Kasus ini mencuat setelah video aksi seorang pria berseragam ASN yang meminta THR kepada pedagang Pasar Induk Cibitung viral di media sosial. Video tersebut diunggah oleh salah seorang korban, Johari, melalui akun TikTok miliknya, @hany_9428. Dalam video tersebut, terlihat pria tersebut mengenakan seragam ASN lengkap dengan atributnya, termasuk lambang Pemkab Bekasi dan kartu identitas.
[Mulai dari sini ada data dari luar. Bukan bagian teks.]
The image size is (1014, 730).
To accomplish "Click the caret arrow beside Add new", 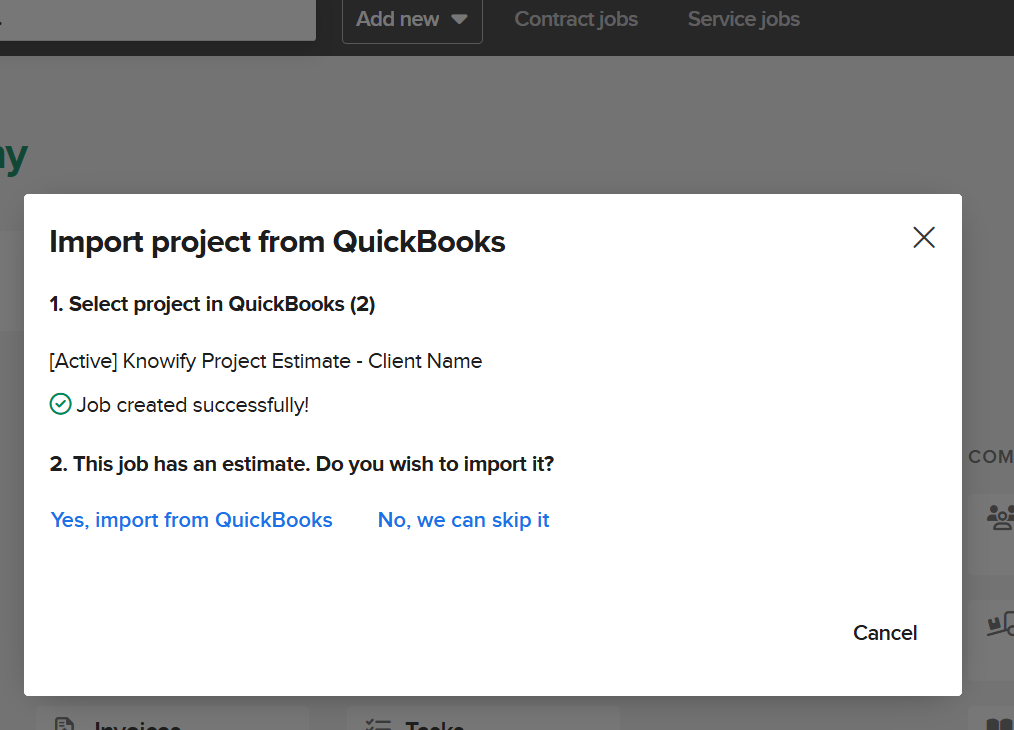I will 459,19.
Video tersebut kemudian memicu kemarahan dan kecaman dari warganet. Banyak yang menyayangkan tindakan pelaku yang mencoreng nama baik ASN dan pemerintah daerah. Kasus ini juga menjadi sorotan media dan aparat kepolisian.

Ancaman Hukuman

Atas perbuatannya, Sodri dan Samsul dijerat Pasal 368 Kitab Undang-Undang Hukum Pidana (KUHP) tentang pemerasan dengan ancaman hukuman maksimal sembilan tahun penjara.

Pelajaran dan Imbauan

Kasus ini menjadi pelajaran berharga bagi semua pihak, terutama bagi para pekerja harian lepas (PHL) yang bekerja di instansi pemerintah. Diharapkan, kejadian serupa tidak terulang kembali di kemudian hari.
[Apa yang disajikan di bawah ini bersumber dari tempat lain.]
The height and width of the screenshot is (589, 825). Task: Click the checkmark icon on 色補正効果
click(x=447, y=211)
Pihak kepolisian juga mengimbau kepada masyarakat, khususnya para pedagang, untuk tidak takut melaporkan segala bentuk pungutan liar atau pemerasan yang dilakukan oleh oknum-oknum yang tidak bertanggung jawab.

Rangkuman Fakta Penting:

  • Tersangka utama, Sodri, bukan ASN, melainkan PHL pemungut retribusi.
  • Modus operandi: meminta THR dengan tarif Rp 200.000 per lapak.
  • Hasil pemerasan: Rp 1,6 juta dibagi rata.
  • Polisi mendalami kemungkinan keterlibatan pihak UPTD.
  • Kasus viral di media sosial, memicu kecaman publik.
  • Tersangka dijerat Pasal 368 KUHP dengan ancaman 9 tahun penjara.